Li Nan, Liu Ming, Cao Xiaohui, Li Wei, Li Yunfang, Zhao Zongmao
Department of Radiotherapy and Oncology, The Third Hospital of Hebei Medical University, Shijiazhuang, Hebei 050051, P.R. China.
Department of Neurosurgery, The Second Hospital of Hebei Medical University, Shijiazhuang, Hebei 050000, P.R. China.
Oncol Lett. 2021 Oct;22(4):693. doi: 10.3892/ol.2021.12954. Epub 2021 Aug 1.
Non-small cell lung cancer (NSCLC) is a major cause of cancer-associated mortality worldwide, and bone metastasis is the most prevalent event observed in patients with advanced NSCLC. However, the pathogenesis of bone metastases has not been fully elucidated. In the present study, differentially expressed genes (DEGs) were identified by gene expression microarray analysis of NSCLC tissue samples with or without bone metastases. Subsequently, collagen type 6A1 (COL6A1) was chosen as the target gene through Ingenuity Pathway Analysis and reverse transcription-quantitative (RT-q) PCR validation of the top eight DEGs. COL6A1 was overexpressed or knocked down, and the proliferation and invasion of NSCLC cells was assessed using Cell Counting Kit-8, colony formation and Transwell invasion assays. Additionally, the osteogenic capacity of HOB and hES-MP 002.5 cells was assessed using RT-qPCR, western blotting, Alizarin Red and alkaline phosphatase staining. A total of 364 DEGs were identified in NSCLC tissues with bone metastases compared with NSCLC tissues without bone metastases, including 140 upregulated and 224 downregulated genes. Gene Ontology analysis results demonstrated that the upregulated and downregulated genes were primarily enriched in 'cellular process', 'metabolic process' and 'biological regulation'. Kyoto Encyclopedia of Genes and Genomes pathway enrichment analysis revealed that the upregulated genes were primarily enriched in 'cysteine and methionine metabolism', 'oxidative phosphorylation' and 'ribosome', whereas the downregulated genes were primarily enriched in the 'transcriptional misregulation in cancer', 'ribosome' and 'mitophagy-animal' pathways. COL6A1 was highly expressed in NSCLC tissue samples with bone metastases. Functionally, COL6A1 overexpression induced the proliferation and invasion of HARA cells, and its knockdown inhibited the proliferation and invasion of HARA-B4 cells. Finally, it was demonstrated that HOB and hES-MP 002.5 cells exhibited osteogenic capacity, and overexpression of COL6A1 in HARA cells increased the adhesion of these cells to the osteoblasts, whereas knockdown of COL6A1 in HARA-B4 cells reduced their adhesive ability. In conclusion, COL6A1 may serve as a potential diagnostic marker and therapeutic target for bone metastasis in NSCLC.

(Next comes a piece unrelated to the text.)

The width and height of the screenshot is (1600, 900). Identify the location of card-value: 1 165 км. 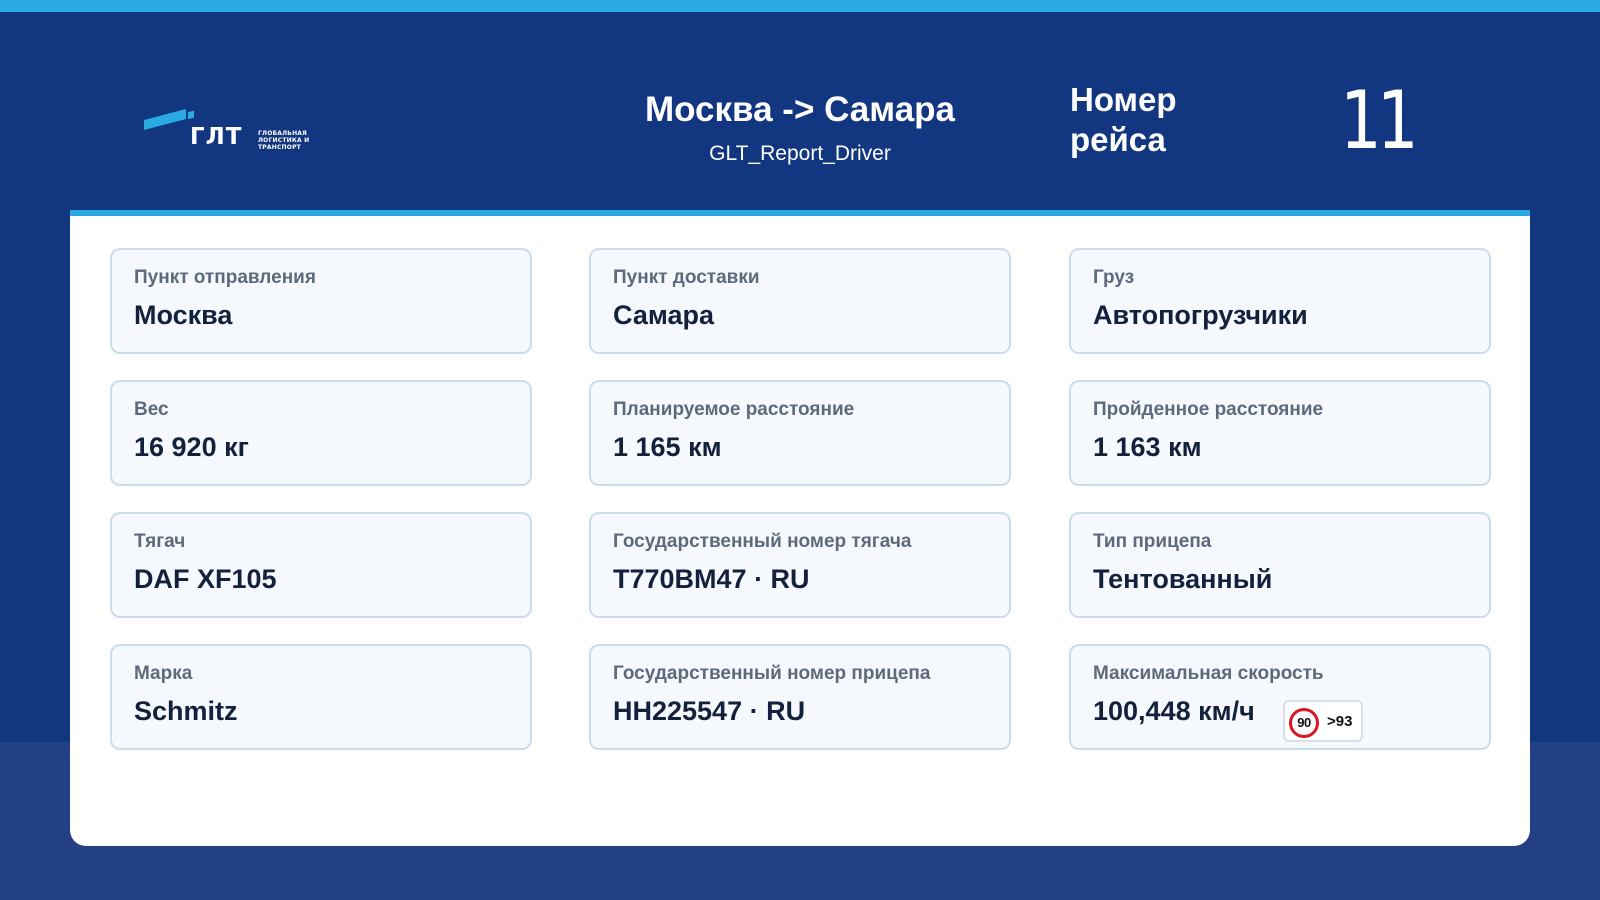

非小细胞肺癌(NSCLC)是全球癌症相关死亡的主要原因,骨转移是晚期NSCLC患者中最常见的事件。然而,骨转移的发病机制尚未完全阐明。在本研究中,通过对有或无骨转移的NSCLC组织样本进行基因表达微阵列分析,鉴定出差异表达基因(DEG)。随后,通过Ingenuity Pathway Analysis和对前八个DEG进行逆转录定量(RT-q)PCR验证,选择6A1型胶原蛋白(COL6A1)作为靶基因。对COL6A1进行过表达或敲低,并使用细胞计数试剂盒-8、集落形成和Transwell侵袭试验评估NSCLC细胞的增殖和侵袭。此外,使用RT-qPCR、蛋白质印迹、茜素红和碱性磷酸酶染色评估HOB和hES-MP 002.5细胞的成骨能力。与无骨转移的NSCLC组织相比,在有骨转移的NSCLC组织中共鉴定出364个DEG,包括140个上调基因和224个下调基因。基因本体分析结果表明,上调和下调基因主要富集在“细胞过程”、“代谢过程”和“生物调节”中。京都基因与基因组百科全书通路富集分析显示,上调基因主要富集在“半胱氨酸和甲硫氨酸代谢”、“氧化磷酸化”和“核糖体”中,而下调基因主要富集在“癌症中的转录失调”、“核糖体”和“线粒体自噬-动物”通路中。COL6A1在有骨转移的NSCLC组织样本中高表达。在功能上,COL6A1过表达诱导HARA细胞的增殖和侵袭,其敲低抑制HARA-B4细胞的增殖和侵袭。最后,证明HOB和hES-MP 002.5细胞具有成骨能力,HARA细胞中COL6A1的过表达增加了这些细胞与成骨细胞 的粘附,而HARA-B4细胞中COL6A1的敲低降低了它们的粘附能力。总之,COL6A1可能作为NSCLC骨转移的潜在诊断标志物和治疗靶点。